If you haven’t seen it yet, Suli Breaks — a spoken word artist — has a FANTASTIC video titled Why I Hate School But Love Learning that will get any faculty thinking.

Here’s my favorite quote from the entire video:

(download slide and view original image credit on Flickr)

Slide_DistantCousin

(Download: Slide_DistantCousin)

Sadly, I think more and more of the students in our classrooms feel just like Suli — and that should leave us more than a little concerned as professional educators.

Your reactions?

2 thoughts on “School Would Be a Distant Cousin [SLIDE]

  1. Lyn Hilt

    Hi, Bill,
    I will check out the video you’ve referenced.

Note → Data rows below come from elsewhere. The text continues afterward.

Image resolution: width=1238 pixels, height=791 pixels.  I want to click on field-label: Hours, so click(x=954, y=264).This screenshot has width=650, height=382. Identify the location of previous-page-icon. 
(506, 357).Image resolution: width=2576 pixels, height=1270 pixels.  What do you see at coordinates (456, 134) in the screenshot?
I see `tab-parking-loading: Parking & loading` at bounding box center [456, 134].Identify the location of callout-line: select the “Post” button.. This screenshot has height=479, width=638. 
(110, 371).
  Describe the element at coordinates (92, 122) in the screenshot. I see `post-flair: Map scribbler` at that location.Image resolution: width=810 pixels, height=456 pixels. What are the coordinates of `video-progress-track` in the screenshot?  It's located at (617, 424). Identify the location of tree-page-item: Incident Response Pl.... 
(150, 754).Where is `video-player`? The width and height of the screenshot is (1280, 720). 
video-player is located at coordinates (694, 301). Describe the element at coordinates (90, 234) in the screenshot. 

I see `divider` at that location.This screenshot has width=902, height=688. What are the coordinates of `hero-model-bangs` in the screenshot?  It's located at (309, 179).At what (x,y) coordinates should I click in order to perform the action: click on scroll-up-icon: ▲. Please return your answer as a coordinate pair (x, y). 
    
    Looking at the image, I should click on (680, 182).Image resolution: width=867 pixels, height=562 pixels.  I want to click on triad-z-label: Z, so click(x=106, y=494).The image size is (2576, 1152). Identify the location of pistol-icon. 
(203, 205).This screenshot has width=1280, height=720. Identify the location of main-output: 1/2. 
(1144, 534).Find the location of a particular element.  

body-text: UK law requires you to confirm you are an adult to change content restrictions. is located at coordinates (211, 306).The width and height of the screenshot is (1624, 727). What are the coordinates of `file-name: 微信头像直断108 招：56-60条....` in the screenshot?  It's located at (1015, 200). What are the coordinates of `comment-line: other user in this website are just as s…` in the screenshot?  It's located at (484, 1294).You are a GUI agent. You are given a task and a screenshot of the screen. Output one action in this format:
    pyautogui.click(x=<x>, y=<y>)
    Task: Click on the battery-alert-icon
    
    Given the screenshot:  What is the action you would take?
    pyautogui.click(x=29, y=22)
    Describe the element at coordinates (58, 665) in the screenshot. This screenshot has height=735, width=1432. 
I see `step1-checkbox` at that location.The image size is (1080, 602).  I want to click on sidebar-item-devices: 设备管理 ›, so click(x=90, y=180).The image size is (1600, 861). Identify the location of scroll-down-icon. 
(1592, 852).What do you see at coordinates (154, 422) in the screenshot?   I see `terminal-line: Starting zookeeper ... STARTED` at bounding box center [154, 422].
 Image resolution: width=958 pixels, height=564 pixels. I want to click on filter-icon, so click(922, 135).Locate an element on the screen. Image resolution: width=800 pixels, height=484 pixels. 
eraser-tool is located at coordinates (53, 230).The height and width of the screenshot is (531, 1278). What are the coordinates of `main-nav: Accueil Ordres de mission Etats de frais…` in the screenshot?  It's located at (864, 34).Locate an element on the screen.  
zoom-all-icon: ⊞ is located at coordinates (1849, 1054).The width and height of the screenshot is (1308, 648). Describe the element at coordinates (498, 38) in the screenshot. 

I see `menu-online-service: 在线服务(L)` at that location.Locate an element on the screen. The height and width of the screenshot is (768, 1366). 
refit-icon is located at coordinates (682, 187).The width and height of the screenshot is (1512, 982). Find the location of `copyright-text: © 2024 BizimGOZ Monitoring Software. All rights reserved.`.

I guess I personally connect with this topic because I watched my youngest sister, who just last night graduated high school, truly develop a strong distaste for school, to the point where leaving high school was a relief. I don’t think she’ll miss much of anything about it, to be honest. I can’t pinpoint when in her school career she started to sour on the whole academic experience, but I know that she wasn’t engaged in learning within school walls. She’s involved in a number of extra curricular service programs and devotes a lot of time to those efforts. I worry about her now, not knowing exactly where she’s headed in life, but I guess she needs to continue learning, informally through life experiences, to find something that truly makes her heart sing. I really wish we could do more for our disenfranchised students.

    1. Bill Ferriter Post author

      Lyn wrote:

      She’s involved in a number of extra curricular service programs and devotes a lot of time to those efforts.

      – – – – – – –

      What your sister is proof positive of, Lyn, is that all kids CAN be engaged in their learning.

      All too often, I hear teachers talking about kids as if they’re the problem. The old, “these kids don’t care about anything” line is all too often code for “I haven’t worked hard enough to figure out how to connect what I’m teaching to what my kids actually care about.”

      Engaging students isn’t easy — but it is our job.